En inscrivant la possibilité de la sélection dans le Code de l’éducation, cet accord ouvre
de fait la voie à sa généralisation et, loin de protéger les étudiant.es, il constitue au contraire une remise en cause globale de la démocratisation de l’Enseignement supérieur qui
doit être poursuivie et relancée. L’introduction de la sélection en master mâche le travail
de la Droite qui pourra l’étendre d’autant plus aisément au premier cycle et ceci dès la
rentrée 2017.
Alors que le SNESUP-FSU se revendique, avec sa fédération, la FSU, d’un syndica-
lisme de transformation sociale, cette signature est un parjure de ses fondements. Comment une direction syndicale peut-elle espérer obtenir la confiance des personnels et des
étudiant.es lorsqu’elle se montre aussi prompte à renoncer à ses mandats et à signer un
accord aux « bienfaits » aussi relatifs qu’hypothétiques ? Les militant.es École émancipée-
Pour un syndicalisme offensif (ÉÉ-PSO) considèrent que le mandat d’opposition à toute
forme de sélection à l’entrée en licence comme en master doit continuer d’être défendu.

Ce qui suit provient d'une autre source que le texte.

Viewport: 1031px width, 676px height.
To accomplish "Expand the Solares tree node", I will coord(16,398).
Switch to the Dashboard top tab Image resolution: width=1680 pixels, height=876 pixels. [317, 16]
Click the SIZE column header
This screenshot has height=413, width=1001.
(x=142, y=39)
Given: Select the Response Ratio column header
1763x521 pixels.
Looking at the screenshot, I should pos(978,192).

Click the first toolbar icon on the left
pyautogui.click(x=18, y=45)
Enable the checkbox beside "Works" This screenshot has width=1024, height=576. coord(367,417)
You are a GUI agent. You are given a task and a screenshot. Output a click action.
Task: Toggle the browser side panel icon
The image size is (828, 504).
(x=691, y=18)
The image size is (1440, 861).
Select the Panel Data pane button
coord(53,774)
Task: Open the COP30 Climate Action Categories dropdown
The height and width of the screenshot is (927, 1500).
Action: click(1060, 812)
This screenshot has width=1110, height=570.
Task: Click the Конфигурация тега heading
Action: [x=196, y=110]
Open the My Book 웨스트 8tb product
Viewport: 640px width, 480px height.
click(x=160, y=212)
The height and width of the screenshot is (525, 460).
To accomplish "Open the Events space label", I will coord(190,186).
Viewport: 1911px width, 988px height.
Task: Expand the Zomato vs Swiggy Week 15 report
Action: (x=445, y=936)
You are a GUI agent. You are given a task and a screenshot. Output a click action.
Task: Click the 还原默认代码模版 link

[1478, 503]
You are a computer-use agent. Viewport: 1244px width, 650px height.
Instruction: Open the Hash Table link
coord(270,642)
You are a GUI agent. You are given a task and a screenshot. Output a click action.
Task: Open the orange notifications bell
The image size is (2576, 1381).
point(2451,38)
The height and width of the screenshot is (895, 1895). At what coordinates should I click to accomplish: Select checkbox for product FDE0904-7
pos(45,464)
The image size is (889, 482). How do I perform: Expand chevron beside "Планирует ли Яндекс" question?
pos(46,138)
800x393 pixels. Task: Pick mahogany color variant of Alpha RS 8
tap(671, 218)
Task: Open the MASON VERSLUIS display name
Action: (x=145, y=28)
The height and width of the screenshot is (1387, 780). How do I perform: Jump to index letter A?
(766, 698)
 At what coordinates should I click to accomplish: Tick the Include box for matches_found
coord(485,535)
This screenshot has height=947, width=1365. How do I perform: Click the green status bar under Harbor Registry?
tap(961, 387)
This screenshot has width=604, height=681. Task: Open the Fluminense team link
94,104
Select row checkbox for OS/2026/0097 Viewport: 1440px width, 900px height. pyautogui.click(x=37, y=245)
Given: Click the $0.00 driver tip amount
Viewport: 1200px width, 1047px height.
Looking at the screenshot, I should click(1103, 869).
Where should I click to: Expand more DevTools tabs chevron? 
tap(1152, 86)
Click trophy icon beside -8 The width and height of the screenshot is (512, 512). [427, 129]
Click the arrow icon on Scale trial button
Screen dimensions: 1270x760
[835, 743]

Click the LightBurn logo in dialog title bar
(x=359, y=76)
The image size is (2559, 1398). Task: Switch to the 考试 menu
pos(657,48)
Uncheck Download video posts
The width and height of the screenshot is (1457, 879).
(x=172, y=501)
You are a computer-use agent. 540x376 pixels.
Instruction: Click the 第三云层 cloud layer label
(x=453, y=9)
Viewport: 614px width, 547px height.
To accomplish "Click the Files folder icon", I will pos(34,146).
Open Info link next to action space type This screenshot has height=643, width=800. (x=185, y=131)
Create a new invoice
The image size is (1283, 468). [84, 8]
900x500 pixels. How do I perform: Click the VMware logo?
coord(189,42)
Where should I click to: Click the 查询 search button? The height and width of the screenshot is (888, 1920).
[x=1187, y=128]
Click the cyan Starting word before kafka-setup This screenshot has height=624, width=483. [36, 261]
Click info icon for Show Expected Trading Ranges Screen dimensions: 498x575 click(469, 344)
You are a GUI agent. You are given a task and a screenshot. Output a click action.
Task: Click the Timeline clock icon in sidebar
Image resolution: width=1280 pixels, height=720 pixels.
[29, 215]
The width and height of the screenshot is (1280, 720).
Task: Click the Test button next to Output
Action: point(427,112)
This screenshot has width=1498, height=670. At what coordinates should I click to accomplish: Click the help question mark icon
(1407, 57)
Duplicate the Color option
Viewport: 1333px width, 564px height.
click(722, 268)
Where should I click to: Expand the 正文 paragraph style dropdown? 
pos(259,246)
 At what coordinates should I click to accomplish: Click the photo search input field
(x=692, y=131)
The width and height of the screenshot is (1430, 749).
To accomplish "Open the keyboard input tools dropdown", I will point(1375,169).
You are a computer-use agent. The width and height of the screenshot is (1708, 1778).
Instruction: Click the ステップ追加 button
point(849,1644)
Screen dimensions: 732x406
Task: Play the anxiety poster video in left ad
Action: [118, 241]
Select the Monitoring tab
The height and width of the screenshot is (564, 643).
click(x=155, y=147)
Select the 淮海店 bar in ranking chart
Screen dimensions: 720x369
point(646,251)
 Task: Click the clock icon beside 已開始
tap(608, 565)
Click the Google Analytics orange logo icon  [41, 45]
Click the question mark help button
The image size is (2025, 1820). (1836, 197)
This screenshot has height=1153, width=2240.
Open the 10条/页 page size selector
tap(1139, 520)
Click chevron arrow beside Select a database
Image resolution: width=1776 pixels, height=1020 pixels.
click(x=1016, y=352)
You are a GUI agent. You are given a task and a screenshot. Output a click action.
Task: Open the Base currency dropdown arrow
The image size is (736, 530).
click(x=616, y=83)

Car, outre qu’elle sanctuarise le principe d’austérité, la sélection est aussi un moyen de
déterminer socialement la valeur du diplôme et d’organiser un marché économique capitaliste de l’éducation dont nous ne voulons pas. Par la sélection, la logique de l’employabilité en fonction des demandes patronales se substitue à celle de la possibilité de
choisir librement son orientation professionnelle. La sélection constitue enfin une limitation supplémentaire au développement d’une recherche libre et indépendante. Tout
comme le « suivi de carrière », ce dispositif est une attaque contre l’ensemble de notre
communauté scientifique. Le SNESUP-FSU doit se ressaisir, revenir sur cet accord et le
combattre avec énergie et détermination.